Alguns políticos mostram-se impacientes quando a população reclama dos transtornos provocados por obras. Certos governantes até usam a insatisfação como marketing dizendo coisas do tipo: “Sabemos que temos transtornos, mas eles são passageiros; estamos trabalhando para melhorar a sua vida”. A verdade é que todos nós compreendemos a velha máxima de não se fazer omelete sem quebrar ovos.

A pergunta é: por que, quando há o planejamento de implantação de um projeto ousado como o BRT, pensam em tudo – até na ajuda que os vencedores da licitação podem dar na eleição que virá – e não reservam alguns minutinhos para, de verdade, ouvir quem será efetivamente afetado. E por que não há um acompanhamento, durante os trabalhos, fazendo ajustes. Vamos esquecer prejuízos materiais, já muito propalados e que geram indenizações. Vejamos o caso da Eloisa Vitor, aluna do Uni-BH que, assim como vários colegas, foi assaltada na Avenida Antônio Carlos, perto do viaduto Senegal. Não adiantaram meses de pedido para que a iluminação no local fosse providenciada, não há policiamento e, depois do pior, para atender ao pedido das autoridades e registrar queixa, teve de se deslocar até o centro onde os policiais não mostraram qualquer interesse em achar o ladrão. Registrado o Boletim de Ocorrência, pediu uma cópia do BO para providenciar novos documentos e disseram que a impressora estava sem tinta. Quando ela me escreve, indignada, tenho de responder que esta é uma realidade de todas as companhias, onde já existe até um aviso sugerindo que peçam a cópia pelo e-mail, ou seja, não é por acaso, situação momentânea, é descaso mesmo.
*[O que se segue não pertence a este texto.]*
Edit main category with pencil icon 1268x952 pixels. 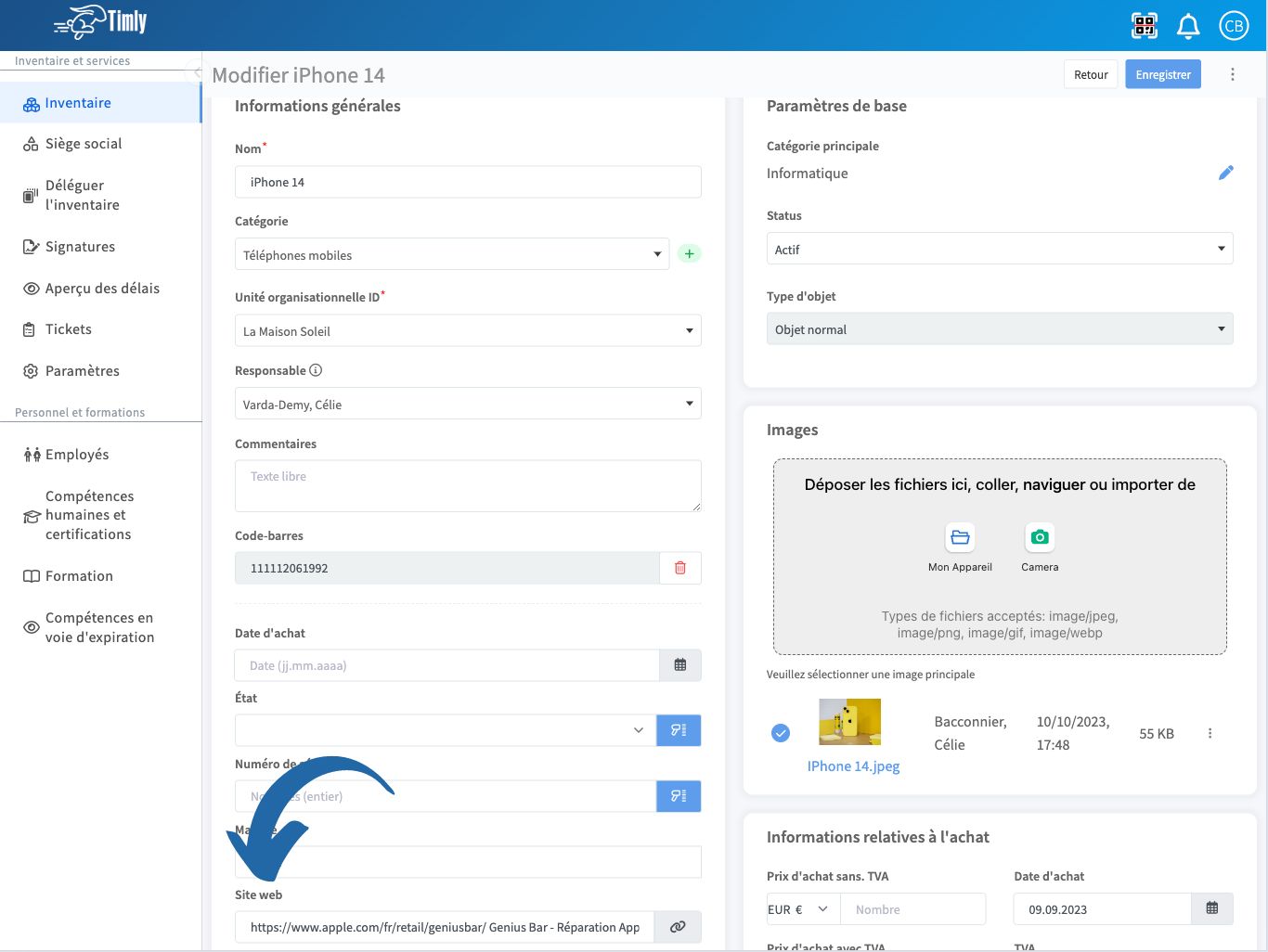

Outro exemplo: antes que aconteça o pior, Alexandre Oliveira pede polícia para as imediações da Escola Estadual Três Poderes, no Bairro Céu Azul, onde um filho estuda. Com as obras do BRT, o ponto de ônibus mais próximo ficou há mais de 500 metros e os estudantes têm de andar no escuro. O pai só pede proteção para o filho e os colegas dele, pelo menos entre 10 e 11 da noite, quando deixam a escola e precisam chegar ao transporte. Não quer privilégio. Eloisa não quer nem mesmo suas coisas de volta, só um pouco de respeito. E eu pergunto aos caras pálidas da Prefeitura, especialmente os de cargos comissionados das regionais, que deviam gerir a coisa pública: eles estão pedindo muito? É difícil atender? Por que não se faz o óbvio?